• [Directions]
The required output is every entry below, copied exactly.

(Stored items)
::::::::::
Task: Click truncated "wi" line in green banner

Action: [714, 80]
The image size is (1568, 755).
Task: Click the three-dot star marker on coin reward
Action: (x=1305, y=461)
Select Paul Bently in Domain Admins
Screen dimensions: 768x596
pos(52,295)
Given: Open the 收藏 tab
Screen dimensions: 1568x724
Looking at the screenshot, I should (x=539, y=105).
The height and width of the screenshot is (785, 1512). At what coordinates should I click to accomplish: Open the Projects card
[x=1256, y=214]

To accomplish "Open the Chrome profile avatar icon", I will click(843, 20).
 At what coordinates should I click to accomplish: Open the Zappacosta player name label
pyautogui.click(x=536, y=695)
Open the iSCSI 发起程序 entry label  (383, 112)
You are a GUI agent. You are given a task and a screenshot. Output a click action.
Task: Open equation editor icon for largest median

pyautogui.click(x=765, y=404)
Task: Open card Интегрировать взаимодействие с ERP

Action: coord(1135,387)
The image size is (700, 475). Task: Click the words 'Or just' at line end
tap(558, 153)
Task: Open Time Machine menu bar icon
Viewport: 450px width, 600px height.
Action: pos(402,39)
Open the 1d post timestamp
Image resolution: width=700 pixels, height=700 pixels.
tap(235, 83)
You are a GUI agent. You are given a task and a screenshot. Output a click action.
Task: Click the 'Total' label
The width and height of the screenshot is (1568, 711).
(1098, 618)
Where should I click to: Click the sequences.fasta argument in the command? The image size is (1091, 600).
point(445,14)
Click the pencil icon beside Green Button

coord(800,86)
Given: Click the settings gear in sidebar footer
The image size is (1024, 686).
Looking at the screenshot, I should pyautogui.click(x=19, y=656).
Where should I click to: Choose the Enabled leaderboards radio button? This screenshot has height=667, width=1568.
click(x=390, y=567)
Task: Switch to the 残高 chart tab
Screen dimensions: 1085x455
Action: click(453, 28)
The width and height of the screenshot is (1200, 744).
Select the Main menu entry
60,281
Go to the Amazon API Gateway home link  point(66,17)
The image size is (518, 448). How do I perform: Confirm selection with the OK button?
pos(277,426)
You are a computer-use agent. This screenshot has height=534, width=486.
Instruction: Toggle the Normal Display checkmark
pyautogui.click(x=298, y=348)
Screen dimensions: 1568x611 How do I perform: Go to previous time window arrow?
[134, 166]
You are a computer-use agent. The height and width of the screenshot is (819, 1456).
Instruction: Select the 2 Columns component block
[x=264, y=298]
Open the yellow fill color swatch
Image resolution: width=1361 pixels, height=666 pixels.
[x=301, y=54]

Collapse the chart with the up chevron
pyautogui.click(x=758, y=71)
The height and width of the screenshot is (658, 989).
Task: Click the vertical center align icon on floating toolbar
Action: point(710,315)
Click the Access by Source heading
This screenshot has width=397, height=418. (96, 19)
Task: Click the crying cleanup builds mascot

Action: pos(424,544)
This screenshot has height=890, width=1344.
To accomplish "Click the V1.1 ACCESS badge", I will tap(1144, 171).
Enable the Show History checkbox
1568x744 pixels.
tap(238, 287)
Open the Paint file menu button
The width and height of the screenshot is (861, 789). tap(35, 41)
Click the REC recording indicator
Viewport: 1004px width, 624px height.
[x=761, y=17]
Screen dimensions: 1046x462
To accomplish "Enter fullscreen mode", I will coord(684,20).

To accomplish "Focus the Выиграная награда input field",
::::::::::
• [Written solution]
Task: Click truncated "wi" line in green banner

Action: [714, 80]
The image size is (1568, 755).
Task: Click the three-dot star marker on coin reward
Action: (x=1305, y=461)
Select Paul Bently in Domain Admins
Screen dimensions: 768x596
pos(52,295)
Given: Open the 收藏 tab
Screen dimensions: 1568x724
Looking at the screenshot, I should (x=539, y=105).
The height and width of the screenshot is (785, 1512). At what coordinates should I click to accomplish: Open the Projects card
[x=1256, y=214]

To accomplish "Open the Chrome profile avatar icon", I will click(843, 20).
 At what coordinates should I click to accomplish: Open the Zappacosta player name label
pyautogui.click(x=536, y=695)
Open the iSCSI 发起程序 entry label  (383, 112)
You are a GUI agent. You are given a task and a screenshot. Output a click action.
Task: Open equation editor icon for largest median

pyautogui.click(x=765, y=404)
Task: Open card Интегрировать взаимодействие с ERP

Action: coord(1135,387)
The image size is (700, 475). Task: Click the words 'Or just' at line end
tap(558, 153)
Task: Open Time Machine menu bar icon
Viewport: 450px width, 600px height.
Action: pos(402,39)
Open the 1d post timestamp
Image resolution: width=700 pixels, height=700 pixels.
tap(235, 83)
You are a GUI agent. You are given a task and a screenshot. Output a click action.
Task: Click the 'Total' label
The width and height of the screenshot is (1568, 711).
(1098, 618)
Where should I click to: Click the sequences.fasta argument in the command? The image size is (1091, 600).
point(445,14)
Click the pencil icon beside Green Button

coord(800,86)
Given: Click the settings gear in sidebar footer
The image size is (1024, 686).
Looking at the screenshot, I should pyautogui.click(x=19, y=656).
Where should I click to: Choose the Enabled leaderboards radio button? This screenshot has height=667, width=1568.
click(x=390, y=567)
Task: Switch to the 残高 chart tab
Screen dimensions: 1085x455
Action: click(453, 28)
The width and height of the screenshot is (1200, 744).
Select the Main menu entry
60,281
Go to the Amazon API Gateway home link  point(66,17)
The image size is (518, 448). How do I perform: Confirm selection with the OK button?
pos(277,426)
You are a computer-use agent. This screenshot has height=534, width=486.
Instruction: Toggle the Normal Display checkmark
pyautogui.click(x=298, y=348)
Screen dimensions: 1568x611 How do I perform: Go to previous time window arrow?
[134, 166]
You are a computer-use agent. The height and width of the screenshot is (819, 1456).
Instruction: Select the 2 Columns component block
[x=264, y=298]
Open the yellow fill color swatch
Image resolution: width=1361 pixels, height=666 pixels.
[x=301, y=54]

Collapse the chart with the up chevron
pyautogui.click(x=758, y=71)
The height and width of the screenshot is (658, 989).
Task: Click the vertical center align icon on floating toolbar
Action: point(710,315)
Click the Access by Source heading
This screenshot has width=397, height=418. (96, 19)
Task: Click the crying cleanup builds mascot

Action: pos(424,544)
This screenshot has height=890, width=1344.
To accomplish "Click the V1.1 ACCESS badge", I will tap(1144, 171).
Enable the Show History checkbox
1568x744 pixels.
tap(238, 287)
Open the Paint file menu button
The width and height of the screenshot is (861, 789). tap(35, 41)
Click the REC recording indicator
Viewport: 1004px width, 624px height.
[x=761, y=17]
Screen dimensions: 1046x462
To accomplish "Enter fullscreen mode", I will coord(684,20).

To accomplish "Focus the Выиграная награда input field",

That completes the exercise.